Cette inégalité résulte d’abord de l’organisation gouvernementale. La distinction des titres ministériels n’est pas sans incidence sur le pouvoir des membres du Gouvernement. Elle implique des différences en matière d’accès au Conseil des ministres et de direction des services. La détermination de la structure même du Gouvernement offre une certaine souplesse permettant à ses membres de bénéficier de la liberté nécessaire à l’exercice de leur mission. La division des domaines ministériels permet également une émancipation des membres du Gouvernement appelés à exercer un pouvoir sur leurs collègues.

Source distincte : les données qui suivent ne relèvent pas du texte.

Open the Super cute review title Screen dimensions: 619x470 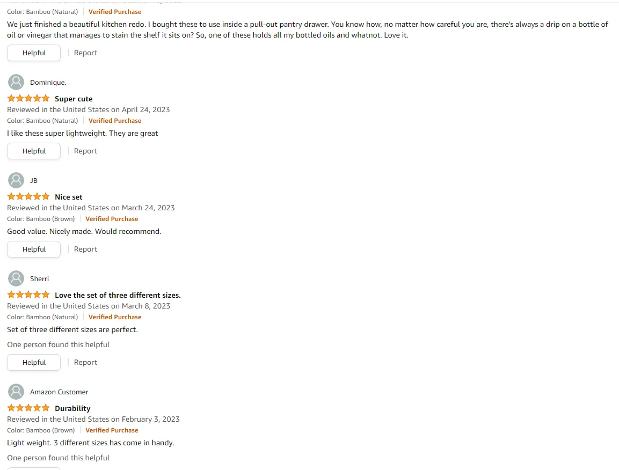point(74,99)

L’inégalité des ministres est ensuite liée à la nature du ministère dont ils ont la charge. Les détenteurs d’un grand ministère peuvent se retrouver investis d’une position de vice-arbitre, intervenant à un niveau intermédiaire entre les autres membres du Gouvernement et le Premier ministre, voire en concurrençant le propre pouvoir d’arbitrage de ce dernier. De même, chargés de l’exercice des missions traditionnellement régaliennes de l’État, ces ministres ont une place prééminente au sein du Gouvernement. Enfin, la nature du ministère détermine l’existence d’extensions de compétences au profit de certains ministres.

Ces conclusions ne semblent pas contradictoires avec le constat dressé, dans la première partie de cette étude, d’une banalisation du ministre au sein du collège gouvernemental. Ces deux éléments, rapprochés, s’avèrent au contraire complémentaires, mieux, indissociables. En effet, les différents arguments alors soulevés montraient un ministre à la capacité politique atténuée, ainsi qu’un ensemble gouvernemental soumis à l’autorité du Premier ministre. Cette soumission du ministre dans sa condition nécessite justement l’existence d’une voie permettant à l’action du pouvoir exécutif de s’exercer. Au sein du Gouvernement, l’inégalité des ministres permet cette « respiration ». La différence des titres, la souplesse de la structure gouvernementale, l’inégalité liée à la nature des ministères, tous ces éléments comportent un certain nombre de différences juridiques permettant l’exercice par chaque ministre de ses prérogatives.

Mais cette inégalité des ministres au sein du Gouvernement ne constitue pas le seul facteur de l’émancipation organique du ministre. Une telle émancipation est également la conséquence de l’exercice de l’autorité hiérarchique du ministre en tant que membre du Gouvernement.